Yes, that's true.  But as long as they have completed feature
negotiation, we allow this (that's why we tool feature negotiation out
of the drivers).

For example, filling an input virtqueue may well mean we kick the vq,
and almost every device does this.

virtio_block is the worst: add_disk() does partition scanning.

> Rusty, what do you think? Worth fixing?

If we tried, I'm fairly sure things would slip through.  My feeling has
been that we should not rely on the status to indicate readiness.

> It does mean that for now we are stuck
> with a work around, but I think we need it
> in virtio core in qemu, it's not dataplane
> specific.

Yes, it's a general problem.

Cheers,
Rusty.

Patch

diff --git a/hw/virtio-blk.c b/hw/virtio-blk.c
index fabf387..4e7ef64 100644
--- a/hw/virtio-blk.c
+++ b/hw/virtio-blk.c
@@ -17,6 +17,7 @@ 
 #include "hw/block-common.h"
 #include "blockdev.h"
 #include "virtio-blk.h"
+#include "hw/dataplane/virtio-blk.h"
 #include "scsi-defs.h"
 #ifdef __linux__
 # include <scsi/sg.h>
@@ -33,6 +34,7 @@  typedef struct VirtIOBlock
     VirtIOBlkConf *blk;
     unsigned short sector_mask;
     DeviceState *qdev;
+    VirtIOBlockDataPlane *dataplane;
 } VirtIOBlock;
 
 static VirtIOBlock *to_virtio_blk(VirtIODevice *vdev)
@@ -407,6 +409,14 @@  static void virtio_blk_handle_output(VirtIODevice *vdev, VirtQueue *vq)
         .num_writes = 0,
     };
 
+    /* Some guests kick before setting VIRTIO_CONFIG_S_DRIVER_OK so start
+     * dataplane here instead of waiting for .set_status().

* * *

Task 1: State how many lines in the rows below contain the string "Where". Reply with the number alone.

Data in this exercise:

* * *

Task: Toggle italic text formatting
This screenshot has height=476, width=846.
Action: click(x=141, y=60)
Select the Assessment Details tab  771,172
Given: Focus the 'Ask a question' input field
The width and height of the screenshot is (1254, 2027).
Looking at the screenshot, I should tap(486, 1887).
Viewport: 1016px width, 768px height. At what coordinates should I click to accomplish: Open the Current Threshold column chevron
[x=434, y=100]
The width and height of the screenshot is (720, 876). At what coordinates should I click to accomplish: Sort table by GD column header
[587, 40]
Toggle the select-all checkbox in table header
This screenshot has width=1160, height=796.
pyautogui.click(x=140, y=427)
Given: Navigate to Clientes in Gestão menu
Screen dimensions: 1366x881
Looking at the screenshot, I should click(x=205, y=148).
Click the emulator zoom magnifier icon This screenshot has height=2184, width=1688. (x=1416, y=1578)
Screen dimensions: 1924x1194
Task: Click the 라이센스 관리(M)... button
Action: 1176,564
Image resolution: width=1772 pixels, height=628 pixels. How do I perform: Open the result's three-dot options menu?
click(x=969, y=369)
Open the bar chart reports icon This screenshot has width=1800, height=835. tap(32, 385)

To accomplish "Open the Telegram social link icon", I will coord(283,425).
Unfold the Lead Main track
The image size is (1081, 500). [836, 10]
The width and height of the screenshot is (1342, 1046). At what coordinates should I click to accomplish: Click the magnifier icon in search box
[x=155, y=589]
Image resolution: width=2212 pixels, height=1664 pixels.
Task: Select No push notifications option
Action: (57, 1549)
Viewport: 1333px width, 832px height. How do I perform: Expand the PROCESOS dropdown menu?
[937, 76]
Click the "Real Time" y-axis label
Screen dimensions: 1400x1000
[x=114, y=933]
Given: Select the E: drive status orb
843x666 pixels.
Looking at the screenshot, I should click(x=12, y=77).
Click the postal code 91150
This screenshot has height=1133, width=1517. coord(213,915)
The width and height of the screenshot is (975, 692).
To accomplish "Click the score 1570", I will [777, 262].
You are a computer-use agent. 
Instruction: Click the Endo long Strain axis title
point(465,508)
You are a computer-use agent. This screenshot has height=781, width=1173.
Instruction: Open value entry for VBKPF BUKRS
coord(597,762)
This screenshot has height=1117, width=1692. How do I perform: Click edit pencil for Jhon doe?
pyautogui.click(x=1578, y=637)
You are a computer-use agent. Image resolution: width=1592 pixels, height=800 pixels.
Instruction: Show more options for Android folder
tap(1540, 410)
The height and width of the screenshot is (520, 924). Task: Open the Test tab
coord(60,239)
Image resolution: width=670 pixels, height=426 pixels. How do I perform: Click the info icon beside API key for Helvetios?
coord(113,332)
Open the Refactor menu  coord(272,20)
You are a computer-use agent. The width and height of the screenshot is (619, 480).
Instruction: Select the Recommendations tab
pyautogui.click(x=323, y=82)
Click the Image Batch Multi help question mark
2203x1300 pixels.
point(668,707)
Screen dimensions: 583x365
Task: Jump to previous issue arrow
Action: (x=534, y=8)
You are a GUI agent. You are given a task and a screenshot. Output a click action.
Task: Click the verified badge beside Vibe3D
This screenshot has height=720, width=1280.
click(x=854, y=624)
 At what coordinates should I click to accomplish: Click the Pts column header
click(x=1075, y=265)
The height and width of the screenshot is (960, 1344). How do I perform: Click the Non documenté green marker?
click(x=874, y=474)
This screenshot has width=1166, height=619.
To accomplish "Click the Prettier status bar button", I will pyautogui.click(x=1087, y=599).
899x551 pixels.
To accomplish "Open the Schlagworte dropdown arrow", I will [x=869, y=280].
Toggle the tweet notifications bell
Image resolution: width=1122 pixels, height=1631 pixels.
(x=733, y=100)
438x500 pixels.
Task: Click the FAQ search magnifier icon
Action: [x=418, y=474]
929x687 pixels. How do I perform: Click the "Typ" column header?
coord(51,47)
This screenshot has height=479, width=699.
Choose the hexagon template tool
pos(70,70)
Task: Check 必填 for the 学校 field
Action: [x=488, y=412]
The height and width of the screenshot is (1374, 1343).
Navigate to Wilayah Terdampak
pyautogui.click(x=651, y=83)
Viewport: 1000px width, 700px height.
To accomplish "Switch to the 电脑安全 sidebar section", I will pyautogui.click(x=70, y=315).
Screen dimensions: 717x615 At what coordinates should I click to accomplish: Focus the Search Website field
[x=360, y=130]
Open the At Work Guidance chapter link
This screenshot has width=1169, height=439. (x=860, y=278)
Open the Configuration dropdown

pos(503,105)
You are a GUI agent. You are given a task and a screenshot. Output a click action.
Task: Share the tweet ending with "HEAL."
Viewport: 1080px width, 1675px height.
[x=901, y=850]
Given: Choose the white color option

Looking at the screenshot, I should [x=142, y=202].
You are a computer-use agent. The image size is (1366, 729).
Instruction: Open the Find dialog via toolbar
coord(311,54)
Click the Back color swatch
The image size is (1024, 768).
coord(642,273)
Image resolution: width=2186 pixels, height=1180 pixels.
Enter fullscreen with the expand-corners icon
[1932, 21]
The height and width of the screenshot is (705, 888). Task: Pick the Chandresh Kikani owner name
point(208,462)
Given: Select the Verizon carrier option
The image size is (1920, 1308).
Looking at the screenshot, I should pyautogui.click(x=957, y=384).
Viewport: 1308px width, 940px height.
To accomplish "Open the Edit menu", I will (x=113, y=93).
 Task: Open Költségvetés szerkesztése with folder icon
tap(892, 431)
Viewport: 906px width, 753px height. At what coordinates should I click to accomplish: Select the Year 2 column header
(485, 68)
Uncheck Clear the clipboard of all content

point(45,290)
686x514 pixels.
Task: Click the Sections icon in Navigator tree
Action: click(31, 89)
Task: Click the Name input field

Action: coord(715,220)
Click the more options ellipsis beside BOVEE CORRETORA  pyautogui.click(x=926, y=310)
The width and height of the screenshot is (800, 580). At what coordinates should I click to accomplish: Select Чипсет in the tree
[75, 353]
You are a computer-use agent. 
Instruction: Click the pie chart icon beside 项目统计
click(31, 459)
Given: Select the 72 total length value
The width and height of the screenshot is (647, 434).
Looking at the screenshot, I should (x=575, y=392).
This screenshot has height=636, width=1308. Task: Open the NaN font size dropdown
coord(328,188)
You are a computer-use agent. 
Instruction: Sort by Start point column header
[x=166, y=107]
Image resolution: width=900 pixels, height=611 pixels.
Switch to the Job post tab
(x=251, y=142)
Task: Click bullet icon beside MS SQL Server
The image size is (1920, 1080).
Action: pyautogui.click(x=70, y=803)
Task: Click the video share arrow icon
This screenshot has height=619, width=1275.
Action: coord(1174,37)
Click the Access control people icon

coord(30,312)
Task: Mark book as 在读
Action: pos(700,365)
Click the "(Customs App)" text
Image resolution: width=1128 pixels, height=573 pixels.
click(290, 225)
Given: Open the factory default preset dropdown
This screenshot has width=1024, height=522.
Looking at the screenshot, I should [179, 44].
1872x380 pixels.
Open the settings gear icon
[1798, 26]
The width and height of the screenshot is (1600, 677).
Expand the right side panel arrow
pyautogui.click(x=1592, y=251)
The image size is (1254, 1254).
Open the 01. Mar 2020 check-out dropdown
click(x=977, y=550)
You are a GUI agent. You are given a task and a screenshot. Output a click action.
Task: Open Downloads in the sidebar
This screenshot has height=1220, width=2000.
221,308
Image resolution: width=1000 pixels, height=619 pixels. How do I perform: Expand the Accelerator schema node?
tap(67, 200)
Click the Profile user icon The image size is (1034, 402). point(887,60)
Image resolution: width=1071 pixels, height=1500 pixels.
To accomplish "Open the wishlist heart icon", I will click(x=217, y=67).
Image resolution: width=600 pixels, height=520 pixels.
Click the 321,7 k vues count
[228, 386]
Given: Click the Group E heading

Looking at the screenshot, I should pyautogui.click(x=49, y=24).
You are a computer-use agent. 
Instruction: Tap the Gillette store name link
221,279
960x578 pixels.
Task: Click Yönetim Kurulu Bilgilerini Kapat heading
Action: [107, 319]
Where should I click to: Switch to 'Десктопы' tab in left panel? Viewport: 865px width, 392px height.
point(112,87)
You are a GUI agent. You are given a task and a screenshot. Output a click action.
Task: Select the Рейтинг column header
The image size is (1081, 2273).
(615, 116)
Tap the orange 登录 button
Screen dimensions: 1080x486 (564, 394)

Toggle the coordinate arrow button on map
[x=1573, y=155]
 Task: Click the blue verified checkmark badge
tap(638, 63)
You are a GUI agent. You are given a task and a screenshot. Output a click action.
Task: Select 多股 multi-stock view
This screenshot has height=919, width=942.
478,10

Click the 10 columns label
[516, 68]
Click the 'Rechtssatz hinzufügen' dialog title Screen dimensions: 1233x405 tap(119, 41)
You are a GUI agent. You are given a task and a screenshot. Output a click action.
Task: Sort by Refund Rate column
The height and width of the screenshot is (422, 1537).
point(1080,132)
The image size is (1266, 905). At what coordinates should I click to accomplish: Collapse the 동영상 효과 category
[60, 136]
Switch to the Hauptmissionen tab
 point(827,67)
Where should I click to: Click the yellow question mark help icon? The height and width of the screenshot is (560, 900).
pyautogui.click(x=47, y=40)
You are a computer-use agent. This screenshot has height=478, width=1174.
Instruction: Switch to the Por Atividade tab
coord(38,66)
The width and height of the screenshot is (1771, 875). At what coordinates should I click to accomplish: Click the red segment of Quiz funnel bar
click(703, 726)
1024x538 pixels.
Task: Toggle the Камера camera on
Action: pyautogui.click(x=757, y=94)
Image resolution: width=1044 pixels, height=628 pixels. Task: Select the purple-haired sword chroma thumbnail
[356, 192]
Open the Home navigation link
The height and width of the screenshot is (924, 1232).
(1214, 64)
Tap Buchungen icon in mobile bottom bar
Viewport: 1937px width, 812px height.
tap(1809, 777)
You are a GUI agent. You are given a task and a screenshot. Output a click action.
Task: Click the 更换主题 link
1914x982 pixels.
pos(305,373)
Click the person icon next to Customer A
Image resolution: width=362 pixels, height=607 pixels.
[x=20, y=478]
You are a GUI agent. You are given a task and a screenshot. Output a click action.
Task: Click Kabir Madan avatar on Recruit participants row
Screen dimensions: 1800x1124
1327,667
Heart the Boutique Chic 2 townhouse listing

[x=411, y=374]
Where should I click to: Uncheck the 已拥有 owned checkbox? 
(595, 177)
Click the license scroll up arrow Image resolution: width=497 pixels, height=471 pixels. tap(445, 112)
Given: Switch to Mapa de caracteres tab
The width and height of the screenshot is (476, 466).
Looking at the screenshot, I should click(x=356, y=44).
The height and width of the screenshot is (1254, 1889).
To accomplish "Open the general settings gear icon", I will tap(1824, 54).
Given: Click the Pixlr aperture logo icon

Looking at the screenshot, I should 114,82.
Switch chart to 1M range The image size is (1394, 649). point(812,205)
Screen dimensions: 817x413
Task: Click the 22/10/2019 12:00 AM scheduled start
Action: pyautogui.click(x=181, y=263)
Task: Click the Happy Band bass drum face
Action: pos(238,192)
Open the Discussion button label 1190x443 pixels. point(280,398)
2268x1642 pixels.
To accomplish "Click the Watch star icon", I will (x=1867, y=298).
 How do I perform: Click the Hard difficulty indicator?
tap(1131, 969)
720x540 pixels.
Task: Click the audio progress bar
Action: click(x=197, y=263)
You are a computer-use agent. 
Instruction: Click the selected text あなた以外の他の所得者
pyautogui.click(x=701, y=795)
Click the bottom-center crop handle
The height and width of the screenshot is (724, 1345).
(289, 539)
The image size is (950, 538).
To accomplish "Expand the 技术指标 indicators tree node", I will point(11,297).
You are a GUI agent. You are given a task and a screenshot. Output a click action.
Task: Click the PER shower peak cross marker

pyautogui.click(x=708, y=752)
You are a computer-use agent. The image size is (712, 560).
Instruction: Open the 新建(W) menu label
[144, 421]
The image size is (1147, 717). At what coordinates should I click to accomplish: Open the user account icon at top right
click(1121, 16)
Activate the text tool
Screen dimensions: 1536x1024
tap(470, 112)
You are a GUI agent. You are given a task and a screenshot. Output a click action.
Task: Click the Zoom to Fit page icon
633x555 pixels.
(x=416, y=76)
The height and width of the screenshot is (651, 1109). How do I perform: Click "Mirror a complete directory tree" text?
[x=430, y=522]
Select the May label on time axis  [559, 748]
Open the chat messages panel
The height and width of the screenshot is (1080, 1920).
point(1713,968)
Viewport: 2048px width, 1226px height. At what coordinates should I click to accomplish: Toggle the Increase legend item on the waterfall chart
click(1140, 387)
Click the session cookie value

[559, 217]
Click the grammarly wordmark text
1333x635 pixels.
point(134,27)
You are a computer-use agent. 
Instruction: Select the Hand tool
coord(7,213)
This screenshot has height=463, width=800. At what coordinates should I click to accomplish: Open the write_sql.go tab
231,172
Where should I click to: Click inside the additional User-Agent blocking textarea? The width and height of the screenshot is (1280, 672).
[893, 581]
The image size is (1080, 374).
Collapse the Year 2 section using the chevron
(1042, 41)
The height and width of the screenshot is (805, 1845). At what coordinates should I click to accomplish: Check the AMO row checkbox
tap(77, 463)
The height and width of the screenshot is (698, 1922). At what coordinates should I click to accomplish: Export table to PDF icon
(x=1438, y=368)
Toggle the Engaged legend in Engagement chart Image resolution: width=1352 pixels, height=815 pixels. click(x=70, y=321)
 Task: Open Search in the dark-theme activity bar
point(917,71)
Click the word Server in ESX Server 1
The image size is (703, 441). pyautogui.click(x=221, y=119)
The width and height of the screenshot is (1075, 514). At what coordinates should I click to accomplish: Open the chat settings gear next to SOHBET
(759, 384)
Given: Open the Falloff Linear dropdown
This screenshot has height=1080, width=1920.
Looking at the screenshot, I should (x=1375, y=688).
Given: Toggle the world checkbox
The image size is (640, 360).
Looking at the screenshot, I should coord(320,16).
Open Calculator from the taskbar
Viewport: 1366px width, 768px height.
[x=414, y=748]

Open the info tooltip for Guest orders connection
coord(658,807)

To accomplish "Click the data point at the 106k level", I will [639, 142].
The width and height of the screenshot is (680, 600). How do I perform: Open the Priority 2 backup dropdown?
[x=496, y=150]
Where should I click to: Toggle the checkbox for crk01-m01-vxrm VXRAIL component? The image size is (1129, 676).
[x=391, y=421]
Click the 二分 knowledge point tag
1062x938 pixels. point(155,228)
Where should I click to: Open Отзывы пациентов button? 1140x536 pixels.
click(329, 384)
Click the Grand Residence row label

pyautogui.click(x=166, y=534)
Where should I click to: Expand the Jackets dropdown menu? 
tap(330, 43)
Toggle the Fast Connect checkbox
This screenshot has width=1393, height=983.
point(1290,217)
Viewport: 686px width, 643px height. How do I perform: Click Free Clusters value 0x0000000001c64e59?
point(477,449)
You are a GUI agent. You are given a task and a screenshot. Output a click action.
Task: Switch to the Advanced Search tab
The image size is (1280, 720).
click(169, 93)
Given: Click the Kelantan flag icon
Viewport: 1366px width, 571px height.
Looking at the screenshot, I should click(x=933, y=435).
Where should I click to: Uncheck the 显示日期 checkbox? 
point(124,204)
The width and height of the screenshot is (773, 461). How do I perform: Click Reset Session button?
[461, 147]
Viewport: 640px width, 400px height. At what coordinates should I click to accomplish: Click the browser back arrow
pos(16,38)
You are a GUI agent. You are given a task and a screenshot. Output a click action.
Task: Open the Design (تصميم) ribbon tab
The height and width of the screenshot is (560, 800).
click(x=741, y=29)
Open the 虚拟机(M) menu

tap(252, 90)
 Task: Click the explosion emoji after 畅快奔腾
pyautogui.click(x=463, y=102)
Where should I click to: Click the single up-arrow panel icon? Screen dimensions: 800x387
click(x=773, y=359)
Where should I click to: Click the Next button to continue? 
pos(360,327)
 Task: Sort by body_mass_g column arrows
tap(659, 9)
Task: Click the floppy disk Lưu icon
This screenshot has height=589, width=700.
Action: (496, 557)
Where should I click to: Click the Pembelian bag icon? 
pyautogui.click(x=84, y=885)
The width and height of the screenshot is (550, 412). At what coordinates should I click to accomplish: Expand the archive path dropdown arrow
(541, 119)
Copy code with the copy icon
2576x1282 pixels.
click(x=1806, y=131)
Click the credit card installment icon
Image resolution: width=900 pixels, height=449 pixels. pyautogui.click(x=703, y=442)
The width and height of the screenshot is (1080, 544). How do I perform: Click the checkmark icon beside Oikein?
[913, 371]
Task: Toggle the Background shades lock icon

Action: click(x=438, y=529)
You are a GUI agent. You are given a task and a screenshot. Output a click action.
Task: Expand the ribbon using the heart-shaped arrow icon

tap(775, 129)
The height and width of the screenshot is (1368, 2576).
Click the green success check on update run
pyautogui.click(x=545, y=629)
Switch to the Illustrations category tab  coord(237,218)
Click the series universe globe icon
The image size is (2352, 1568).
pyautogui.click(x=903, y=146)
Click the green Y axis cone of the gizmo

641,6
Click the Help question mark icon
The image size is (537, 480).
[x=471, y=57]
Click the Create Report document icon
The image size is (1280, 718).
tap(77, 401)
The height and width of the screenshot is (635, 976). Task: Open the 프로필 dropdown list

* * *

Task 2: In the virtio-blk excerpt above, copy everything from "For example, filling" down to "to indicate readiness.".

Written solution 1: 11

Written solution 2:
For example, filling an input virtqueue may well mean we kick the vq,
and almost every device does this.

virtio_block is the worst: add_disk() does partition scanning.

> Rusty, what do you think? Worth fixing?

If we tried, I'm fairly sure things would slip through.  My feeling has
been that we should not rely on the status to indicate readiness.